Peinture du début du Moyen Âge

Peinture du début du Moyen Âge
Hypothèse reconstructive de la nécropole de Sant'Andrea Priu. Image tirée de Digital Resources Sardegna SVA

L'image de la peinture en Sardaigne du IVe au XIe siècle est médiocre et peu homogène, par rapport à d'autres régions méditerranéennes touchées par la continuité du substrat local, par l'irradiation de la culture artistique romaine et constantinopolitaine, par l'insertion et le remaniement de modes formels dans les différentes sphères occidentale et orientale, chrétiennes et islamiques.
La limite est représentée par les peintures sur panneau, dont aucune n'a été conservée sur l'île. L'indice, invoqué à plusieurs reprises à cet égard, de la mention d'une « ycona beatae Virginis » dans l'inventaire des objets en argent, des livres et du mobilier sacré des églises de Santa Cecilia, San Pietro et Santa Maria di Cluso datant du XIIIe siècle à Cagliari, ne prouve pas sa présence ancienne. En fait, rien ne prouve qu'il s'agissait d'une « icône » du début du Moyen Âge et d'origine orientale, car on peut également supposer qu'il a été produit entre le XIIe et les premières décennies du XIIIe siècle en Toscane ou dans le centre de l'Italie.

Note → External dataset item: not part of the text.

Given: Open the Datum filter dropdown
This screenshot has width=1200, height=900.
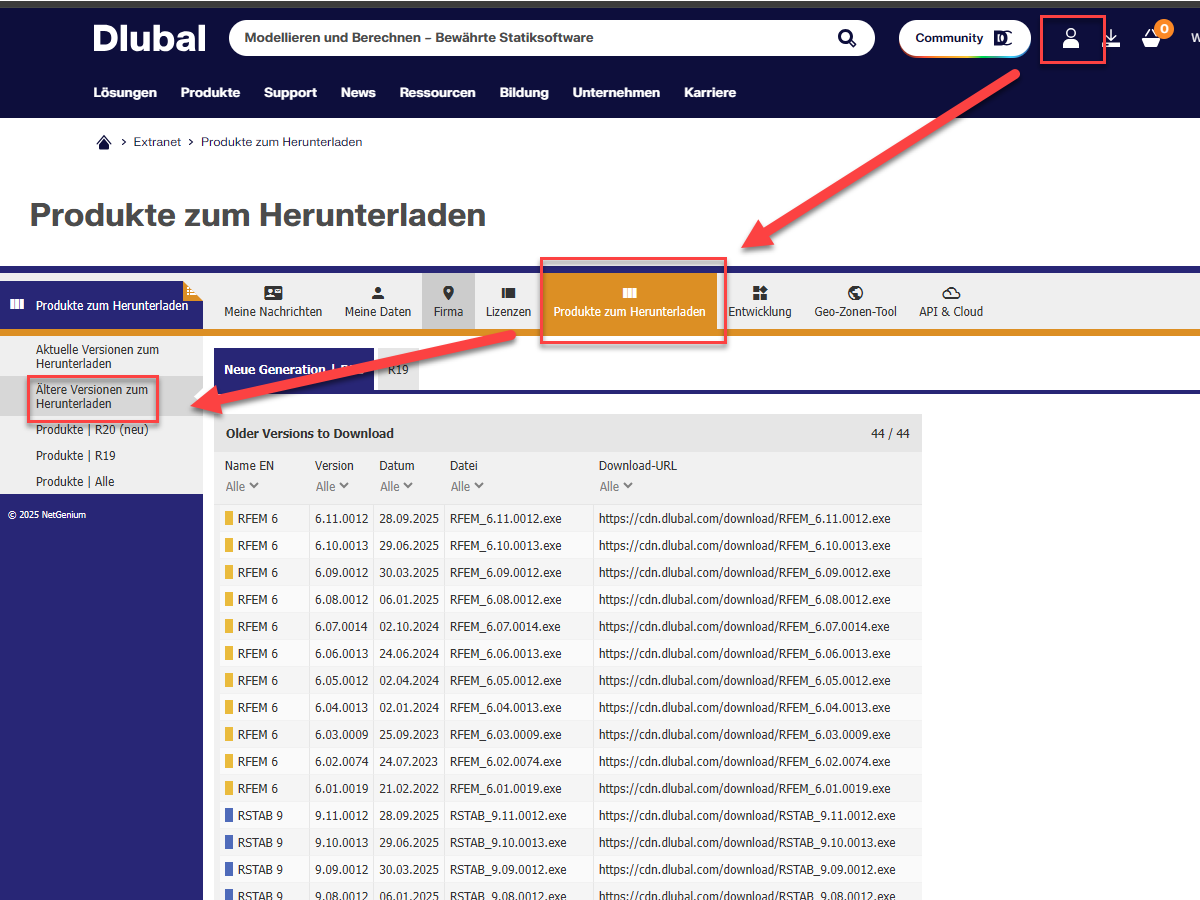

Cependant, l'absence de nouvelles ne nous autorise pas à nier que la Sardaigne a également connu, comme il est logique de le supposer, l'existence de peintures à bord, importées sinon produites localement. La présence d'une icône mariale est attestée dans la lettre adressée en juillet 599 par le pape Grégoire le Grand à Januarius, évêque de Cagliari.
Après avoir accepté les protestations de la communauté juive concernant l' « imaginem genetricis Dei dominique Nostro » placé le dimanche de Pâques par ce Pierre, récemment converti au christianisme, dans la synagogue de Cagliari, avec une croix et des reliques de son baptême, le souverain pontife ordonne le retrait de l'autel et le retour au culte légitime.
D'un point de vue quantitatif, la documentation ne fait état d'aucune augmentation significative en ce qui concerne les sols en mosaïque et les enduits peints. Peu de lacérations ou d'épisodes individuels subsistent, présentent de graves problèmes et sont donc encore largement inédits ou doivent être étudiés à l'aide de méthodologies spécifiques visant à leur définition historique, iconographique et technico-formelle.
Cela vaut notamment pour l'émergence qualitative des peintures du « Tombeau du Tête », une domus de Janas refonctionnalisée en lieu de sépulture puis en église chrétienne, incluse dans la nécropole de Sant'Andrea Priu dans la campagne de Bonorva. Les plus anciennes de la chambre intermédiaire pourraient être datées du premier quart du VIe siècle ; celles de la chambre la plus intérieure datent de la seconde moitié du VIIIe siècle.